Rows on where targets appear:
* * * *

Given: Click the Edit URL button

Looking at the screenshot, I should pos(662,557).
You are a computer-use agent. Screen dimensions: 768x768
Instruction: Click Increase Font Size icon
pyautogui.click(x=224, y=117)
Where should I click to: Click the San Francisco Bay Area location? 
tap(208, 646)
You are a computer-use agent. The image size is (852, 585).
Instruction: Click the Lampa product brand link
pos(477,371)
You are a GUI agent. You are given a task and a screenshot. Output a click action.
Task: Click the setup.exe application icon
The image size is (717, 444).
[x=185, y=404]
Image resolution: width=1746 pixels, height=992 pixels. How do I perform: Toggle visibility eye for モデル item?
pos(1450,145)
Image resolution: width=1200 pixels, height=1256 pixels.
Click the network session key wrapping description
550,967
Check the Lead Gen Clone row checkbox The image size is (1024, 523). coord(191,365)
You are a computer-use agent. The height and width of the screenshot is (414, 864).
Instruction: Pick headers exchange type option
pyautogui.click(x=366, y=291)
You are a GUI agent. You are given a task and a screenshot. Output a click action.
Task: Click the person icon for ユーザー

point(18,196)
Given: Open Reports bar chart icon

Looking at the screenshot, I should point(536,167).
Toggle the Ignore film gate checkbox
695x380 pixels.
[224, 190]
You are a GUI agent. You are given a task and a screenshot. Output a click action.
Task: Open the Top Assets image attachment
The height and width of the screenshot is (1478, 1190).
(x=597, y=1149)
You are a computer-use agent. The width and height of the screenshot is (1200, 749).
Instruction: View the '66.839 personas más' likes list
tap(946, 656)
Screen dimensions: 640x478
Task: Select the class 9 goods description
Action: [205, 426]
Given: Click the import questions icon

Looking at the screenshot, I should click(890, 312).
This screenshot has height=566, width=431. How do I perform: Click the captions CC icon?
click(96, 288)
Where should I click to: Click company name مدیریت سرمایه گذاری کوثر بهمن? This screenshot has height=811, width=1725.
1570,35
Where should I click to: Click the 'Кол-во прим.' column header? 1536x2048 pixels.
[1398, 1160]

* * * *

Written instruction |
Rewrite every row above, putting "desktop agent" wherever "computer-use agent" appears and keeping all other text the same.

Completed task |
Given: Click the Edit URL button

Looking at the screenshot, I should pos(662,557).
You are a desktop agent. Screen dimensions: 768x768
Instruction: Click Increase Font Size icon
pyautogui.click(x=224, y=117)
Where should I click to: Click the San Francisco Bay Area location? 
tap(208, 646)
You are a desktop agent. The image size is (852, 585).
Instruction: Click the Lampa product brand link
pos(477,371)
You are a GUI agent. You are given a task and a screenshot. Output a click action.
Task: Click the setup.exe application icon
The image size is (717, 444).
[x=185, y=404]
Image resolution: width=1746 pixels, height=992 pixels. How do I perform: Toggle visibility eye for モデル item?
pos(1450,145)
Image resolution: width=1200 pixels, height=1256 pixels.
Click the network session key wrapping description
550,967
Check the Lead Gen Clone row checkbox The image size is (1024, 523). coord(191,365)
You are a desktop agent. The height and width of the screenshot is (414, 864).
Instruction: Pick headers exchange type option
pyautogui.click(x=366, y=291)
You are a GUI agent. You are given a task and a screenshot. Output a click action.
Task: Click the person icon for ユーザー

point(18,196)
Given: Open Reports bar chart icon

Looking at the screenshot, I should point(536,167).
Toggle the Ignore film gate checkbox
695x380 pixels.
[224, 190]
You are a GUI agent. You are given a task and a screenshot. Output a click action.
Task: Open the Top Assets image attachment
The height and width of the screenshot is (1478, 1190).
(x=597, y=1149)
You are a desktop agent. The width and height of the screenshot is (1200, 749).
Instruction: View the '66.839 personas más' likes list
tap(946, 656)
Screen dimensions: 640x478
Task: Select the class 9 goods description
Action: [205, 426]
Given: Click the import questions icon

Looking at the screenshot, I should click(890, 312).
This screenshot has height=566, width=431. How do I perform: Click the captions CC icon?
click(96, 288)
Where should I click to: Click company name مدیریت سرمایه گذاری کوثر بهمن? This screenshot has height=811, width=1725.
1570,35
Where should I click to: Click the 'Кол-во прим.' column header? 1536x2048 pixels.
[1398, 1160]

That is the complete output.